Synthesis and In Vivo Brain Distribution of Carbon-11 Labeled δ-Opioid Receptor Agonists

摘要

Three new radiolabeled compounds, [¹¹C]SNC80 ((+)-4-[(αR)- α-{(2S,5R)-4-allyl-2,5-dimethyl-1-piperazinyl}-3-[¹¹C]methoxybenzyl-N,N-diethylbenzamide), N,N-diethyl-4-[3-methoxyphenyl-1-[¹¹C]methylpiperidin-4-ylidenemethyl)benzamide, and N,N-diethyl-4-[(1-[¹¹C]methylpiperidin-4-ylidene)phenylmethyl]benzamide, were prepared as potential in vivo radiotracers for the δ opioid receptor.
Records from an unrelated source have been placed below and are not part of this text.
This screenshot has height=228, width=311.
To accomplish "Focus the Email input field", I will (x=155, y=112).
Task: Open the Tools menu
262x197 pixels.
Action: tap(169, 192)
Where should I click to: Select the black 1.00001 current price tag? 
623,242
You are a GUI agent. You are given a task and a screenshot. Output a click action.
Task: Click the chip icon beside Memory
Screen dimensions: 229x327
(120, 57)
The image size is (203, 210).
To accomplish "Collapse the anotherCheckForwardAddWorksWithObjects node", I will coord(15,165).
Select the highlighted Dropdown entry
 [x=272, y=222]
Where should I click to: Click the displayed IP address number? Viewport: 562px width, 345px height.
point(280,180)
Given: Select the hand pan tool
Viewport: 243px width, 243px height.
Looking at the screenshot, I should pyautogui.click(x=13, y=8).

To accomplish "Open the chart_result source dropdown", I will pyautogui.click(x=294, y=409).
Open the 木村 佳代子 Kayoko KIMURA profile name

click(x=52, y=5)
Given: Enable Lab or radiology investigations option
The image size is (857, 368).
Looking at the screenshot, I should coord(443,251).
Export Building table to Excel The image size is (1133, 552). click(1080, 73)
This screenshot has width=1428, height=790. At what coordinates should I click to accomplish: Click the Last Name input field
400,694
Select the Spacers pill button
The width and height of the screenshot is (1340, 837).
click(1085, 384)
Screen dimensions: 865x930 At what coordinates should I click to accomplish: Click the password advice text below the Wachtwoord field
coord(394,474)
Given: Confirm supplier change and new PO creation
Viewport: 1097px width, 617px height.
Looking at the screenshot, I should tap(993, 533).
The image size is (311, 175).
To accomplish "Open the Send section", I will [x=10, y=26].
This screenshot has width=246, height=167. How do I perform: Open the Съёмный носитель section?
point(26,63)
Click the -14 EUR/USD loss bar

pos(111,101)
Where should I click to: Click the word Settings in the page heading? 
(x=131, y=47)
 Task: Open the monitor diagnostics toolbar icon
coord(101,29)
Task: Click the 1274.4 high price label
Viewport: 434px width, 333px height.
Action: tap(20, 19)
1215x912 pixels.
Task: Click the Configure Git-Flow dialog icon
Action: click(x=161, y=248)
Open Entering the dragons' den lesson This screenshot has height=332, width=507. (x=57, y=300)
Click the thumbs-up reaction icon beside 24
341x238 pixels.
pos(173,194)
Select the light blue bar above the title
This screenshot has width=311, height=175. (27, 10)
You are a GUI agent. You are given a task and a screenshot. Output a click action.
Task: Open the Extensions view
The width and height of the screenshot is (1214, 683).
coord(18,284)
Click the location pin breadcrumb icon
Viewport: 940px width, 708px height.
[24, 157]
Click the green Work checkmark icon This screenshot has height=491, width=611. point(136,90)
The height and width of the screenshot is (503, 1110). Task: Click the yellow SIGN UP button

Each compound was synthesized by alkylation of the appropriate desmethyl compounds using [¹¹C]methyl triflate. In vivo biodistribution studies in mice showed very low initial brain uptake of all three compounds, and no regional specific binding for [¹¹C]SNC80. A monkey PET study of [¹¹C]SNC80 confirmed low brain permeability and uniform regional distribution of this class of opioid agonists in a higher species. Opioid receptor ligands of this structural class are thus unlikely to succeed as in vivo radiotracers, likely due to efficient exclusion from the brain by the P-glycoprotein efflux transporter.